The Briar Philosopher - A Flight of Blackbirds (Free Access - Not Paywalled)

by Carmen Abner - Co-Editor

Every now and then, over the years, I have found myself witness to something remarkable that has both surprised and astonished me. Two of those things stand out in my mind. The first was about fifty years ago. I would have been ten years old at the time, or thereabouts. The family had all gone to Turkey Foot one hot day in late June or early July. The water, cold as it was, felt good against the heat of the day. My sister Melissa and I had waded out into a fork off of the main stream and were just playing and splashing about when an entire migration of Monarch butterflies literally landed on us. They just descended from the sky in great numbers, like a bright multicolored cloud coming down to earth. They were everywhere; on every flower and stone, up and down every shore of the creek, on our heads and arms and shoulders. It was as though all the flowers of heaven had come down to visit us two little girls. I gasped with wonder and astonishment then held my breath so as not to frighten away the 10 or more butterflies that were sitting on me. I just stood there and slowly stretched out my arms so that more butterflies would fit. In those moments I felt so incredibly blessed, not just to bear witness to such an event but to find myself a part of it. I felt as though my whole body was vibrating with electricity in unison with the bright orange wings of Monarchs. I was completely grounded in the experience. There was no room in my mind for anything else. I had no thought of past or future. There was only the present moment and what a moment it was! I felt myself, within that short amount of time, to be completely connected to the natural world around me. I felt the water of the creek in my blood, the stones in my bones, the wind in my lungs. I  knew myself to be a child of earth in no uncertain terms. 
The same feeling came to me last Thursday afternoon as I found myself completely rooted in another amazing experience. The title of this writing may give you a clue. I had walked over to our kitchen window, checking to see what birds might be visiting.  We keep a couple of birdfeeders within view of the window. To my surprise, I saw at least 30 shiny blackbirds dining on the seeds in the feeders and those scattered on the ground. It was hard to tell what kind of blackbirds they were though I suspected, given the time of the year, that they were young male redwings.
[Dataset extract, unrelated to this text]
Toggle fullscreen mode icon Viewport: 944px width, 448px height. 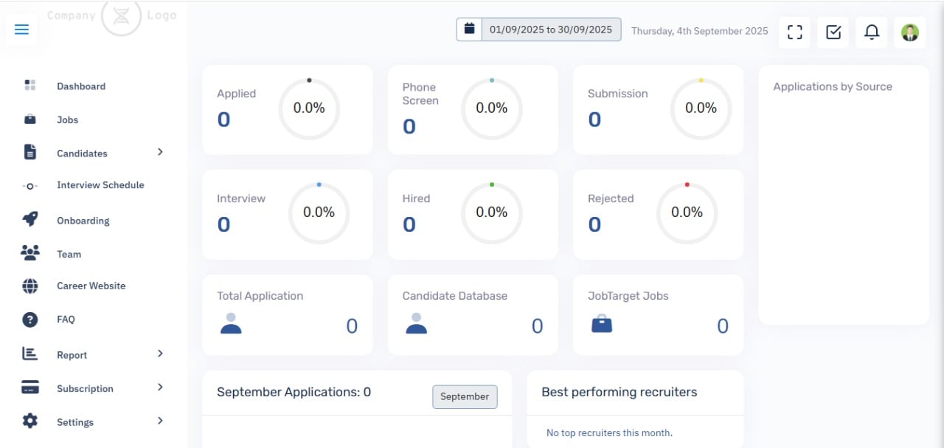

Just as that thought entered my mind they all rose in unison and the bright red in their wings flashed in the sun. It was breathtaking in its beauty and again I gasped at the wonder of it. Such a sight, so close that if I could have reached through the window I could have touched one of them as they rose. Again, I felt the completeness of my connection to the earth and knew myself again to be her child. I was so grateful for the experience, thinking to myself, “well, that was another once in a lifetime sight.” But it wasn’t. I remembered that I had some stale cornbread left over and took it outside to crumble on the ground between the feeders just in case they returned. I went about my chores as usual but with a new sense of lightness in my step. Returning to the window some time later I didn’t really expect a return of the Redwings but there they were, feasting on the cornbread crumbs. Again, something caused them all to rise and fly at the same time and I was gifted, twice in one day, with an astonishing gift of the dance of color in their wings. I still feel lighter and more a part of the earth than usual, although that feeling has never completely left me throughout my life. 
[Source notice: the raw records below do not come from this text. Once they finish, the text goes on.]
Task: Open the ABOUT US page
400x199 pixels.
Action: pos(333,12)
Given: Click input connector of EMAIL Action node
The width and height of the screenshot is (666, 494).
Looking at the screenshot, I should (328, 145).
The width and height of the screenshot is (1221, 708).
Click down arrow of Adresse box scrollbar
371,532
I know that many people only feel a sense of the sacred in places like church or while praying and rarely connect the sacred to something as seemingly mundane as butterflies and blackbirds. But for me, I have always felt that such things are sacred as they are part of creation as I am part of creation. Mountains, waterfalls, rivers, sunsets, the ocean, warm breeze, the feel of sunlight on my winter-weary skin, ancient oaks, the first violets of spring; all of these things remind me of the vastness and wonder of this planet, this galaxy, this universe and all of those things, for me, reflect the sacredness of existence. 
I think perhaps we limit our sense of awe and wonder too much, confining it to things of man and ignoring the rest of creation or worse, seeking to consume and profit from the very trees that help us breathe and the very water that makes up more than 60% of our bodies. We have a bit of tunnel vision when it comes to the things we respect and acknowledge as sacred, though the very molecules of our beings are so intricate and so complex that we should stand astounded even by our own bodies and minds. 
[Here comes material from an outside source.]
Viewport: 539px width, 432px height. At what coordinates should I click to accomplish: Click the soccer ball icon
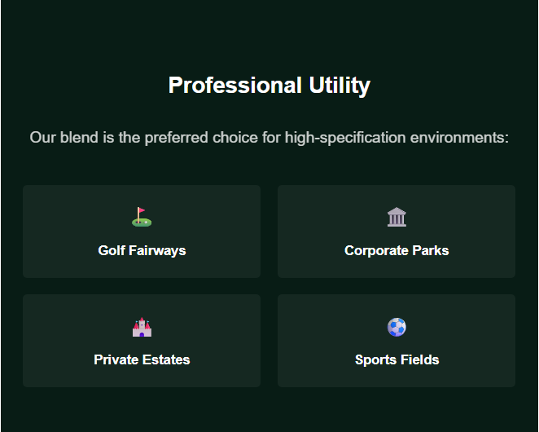pyautogui.click(x=397, y=327)
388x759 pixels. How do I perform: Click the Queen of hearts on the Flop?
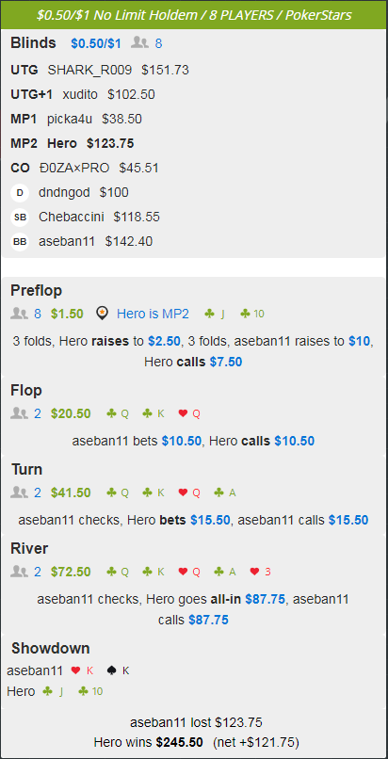click(x=189, y=413)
I know I’m not alone. Though many of you may not have thought of your experiences as sacred, you have undoubtedly experienced such wonders that you gasped in astonishment. Maybe a rainbow, a sunset over the ocean, a particularly beautiful thunderstorm, or the first blooming of a lilac bush; maybe something of the sort rooted you in the present and reminded you of your origin as a child of creation. For me,  just the coming of Spring and the magic of a seed is enough to do it. Today I purchased onion sets from the Jackson County Farm store. (They have seed potatoes too if you need them.) I will plant a row of onions later this week and when the first green tops clear the ground I will be once again astonished by life and growth and the miracles this earth hands us every day. Such miracles are to be found all around us and all they cost is the moments it takes up to pay attention.